March 22, 2017 Arctic Wolf Networks

Mid-market organizations are stuck between a rock and a hard place when it comes to cybersecurity. They’re typically large enough to warrant investing in advanced threat detection and response technology, but too small to implement and operate their own security operation centers. As a result, CIOs and CISOs do what they can with the resources available – and they’re not necessarily doing poorly.

However, many mid-market organizations think too highly of their own cybersecurity strategies. According to a recent survey conducted by Arctic Wolf Networks, there’s a glaring gap in perception and reality of security posture. Many organizations think the glass is half full when, in fact, their best efforts are visibly missing the mark.

Only so many hours in a day

One of the most telling discrepancies in the data is in the number of the respondents who said they have dedicated cybersecurity personnel. Ninety percent of respondents claimed to have personnel dedicated solely to cybersecurity tasks. Yet 72 percent claim that their IT roles are far too broad to give cybersecurity the attention they think it deserves. Case in point: Respondents claimed that 77 percent of security alerts stew for at least an hour before being investigated.

Part of the problem here is that much of the mid-market is behind the curve compared to large enterprises in terms of what’s expected. In years past, cybersecurity was typically a hands-off endeavor that involved firewalls, web filters, anti-spam tools and other low-maintenance solutions that more or less did the work for the user.

However, cyberthreats have spiked both in concentration and in sophistication, forcing the solutions-based approach into obsolescence. And still, entire cohorts of security software vendors continue to make empty promises to the mid-market. This problem is compounded by the fact that 74 percent of IT workers feel pressured to purchase the latest cybersecurity solutions, according to TechTarget’s Michael Heller, despite lacking the time, resources and expertise needed to deploy and manage them. So, when a vendor comes to the table promising active protection for a low price point, there’s a bit of a knee-jerk reaction to bite on the offer. As a result, 89 percent of people misguidedly believe that perimeter security is enough to prevent most, if not all, cyberattacks.

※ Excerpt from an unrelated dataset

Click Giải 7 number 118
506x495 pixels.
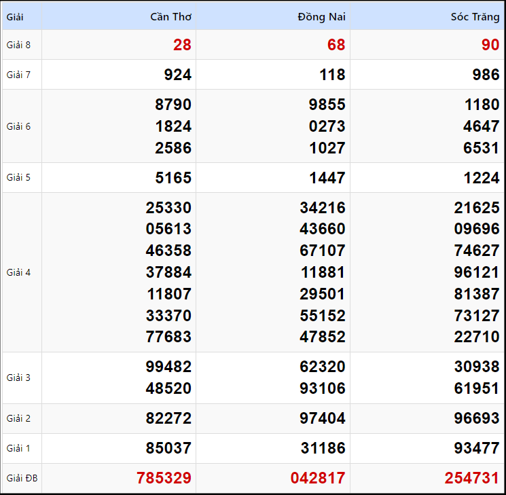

Perhaps most importantly, there’s the aspect of experience. An organization that has been lucky enough to avoid breaches based on its current use of out-of-the-box solutions will have an inherent optimism bias born of the classic “if it ain’t broke, don’t fix it” mentality. When there’s only so much time in a day, it’s hard to blame them. At the same time, these organizations are playing with fire.

Filling in the SOC gap

“Organizations are starting to outsource SOC to managed service providers.”

Tellingly, Arctic Wolf Networks’ survey found that 88 percent of organizations believed they could benefit from a SOC, but 59 percent said it was too expensive. And yet 46 percent of respondents were bullish about having the budget, resources and expertise to build one.

This sentiment, however, is contradicted by a much more revealing finding: Only 23 percent of respondents said that they are investigating alerts within an hour of finding them. Given that ransomware can encrypt 1,000 Microsoft Word documents in 16 minutes or less, even an hour falls short of the desired threat detection and response timeline.

In summary, most mid-market organizations seem to be unwilling to pay out for an in-house SOC – but nearly half say they could if they really wanted – and are under the impression that their response times are adequate when, in fact, they’re far from it. Therein lies the gap in perception versus reality.

If there’s a silver lining to these findings, it’s that a small percentage of organizations are starting to outsource SOC to managed service providers. In years to come, this is a trend that’s expected to gain steam as awareness builds for offerings such as SOC-as-a-Service.

For organizations that can’t dedicate enough time to threat hunting, there are other options out there. It’s just about knowing where to look.